In this aptitude odd-man-out question, four numbers are given. Three of them are perfect cubes of integers, while one number is not a perfect cube. Among 125, 512, 1321 and 1728, which number is the odd one out because it is not a perfect cube?

Introduction / Context:
This question is a classic odd-man-out problem from the aptitude section, where you are asked to identify which number does not belong to a group based on a hidden numerical property. Here, the relevant concept is the idea of perfect cubes, that is, numbers which can be written in the form n^3 for some integer n. Such questions test your familiarity with basic powers of integers and your ability to quickly recognize standard cube values commonly used in competitive exams.

Given Data / Assumptions:
The four numbers given are 125, 512, 1321 and 1728.
Exactly three of these numbers are perfect cubes of positive integers.
One number is not a perfect cube and must be identified as the odd one out.
No additional operations like addition or subtraction are required; the key is to check the cube property of each number directly.

Concept / Approach:
A perfect cube is any integer that can be written as n^3, where n is an integer. Common cubes that are useful for exams include 2^3 = 8, 3^3 = 27, 4^3 = 64, 5^3 = 125, 6^3 = 216, 7^3 = 343, 8^3 = 512, 10^3 = 1000 and 12^3 = 1728. The strategy is to compare the given numbers with known cube values. If a number exactly matches n^3 for some integer n, then it is a perfect cube. If it does not match any such value, it is not a perfect cube and becomes the odd one out.

Step-by-Step Solution:
Step 1: Check 125. We know 5^3 = 5 * 5 * 5 = 125, so 125 is a perfect cube. Step 2: Check 512. We know 8^3 = 8 * 8 * 8 = 512, so 512 is also a perfect cube. Step 3: Check 1728. From standard values, 12^3 = 12 * 12 * 12 = 1728, so this is a perfect cube as well. Step 4: Check 1321. Compare with nearby cubes: 10^3 = 1000, 11^3 = 1331 and 12^3 = 1728. The number 1321 does not match any integer cube value. Step 5: Conclude that 1321 is not a perfect cube, while the other three numbers are perfect cubes of 5, 8 and 12 respectively.
Verification / Alternative check:
An alternative check is to take cube roots (mentally or approximately). The cube root of 125 is exactly 5, of 512 is exactly 8 and of 1728 is exactly 12. However, the cube root of 1321 lies between 10 and 11 and does not give an integer. Since only perfect cubes have integer cube roots, this confirms that 1321 is not a perfect cube. Therefore, it must be the odd number among the four given options.

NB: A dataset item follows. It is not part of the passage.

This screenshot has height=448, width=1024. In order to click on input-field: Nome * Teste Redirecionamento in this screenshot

Why Other Options Are Wrong:
125 is 5^3, so it correctly satisfies the perfect cube property and cannot be the odd one out.
512 is 8^3, another standard cube, so it fits well with the common pattern of perfect cubes.
1728 is 12^3, again a perfect cube frequently used in exam questions, so it clearly belongs to the main group.
Only 1321 fails to match any integer cube and therefore does not belong with the others.

Common Pitfalls:
A common mistake is to confuse squares and cubes, especially when dealing with larger numbers. Some students may only check whether the numbers look familiar instead of verifying their cube roots. Another error is to assume that any number close to a known cube, like 1321 near 1331, might still be considered a cube. In aptitude exams, however, the relationship is exact, so approximate values cannot be treated as perfect cubes. Always verify by relating to known cube values or by checking the approximate cube root.

Final Answer:
The number that is not a perfect cube and is therefore the odd one out is 1321.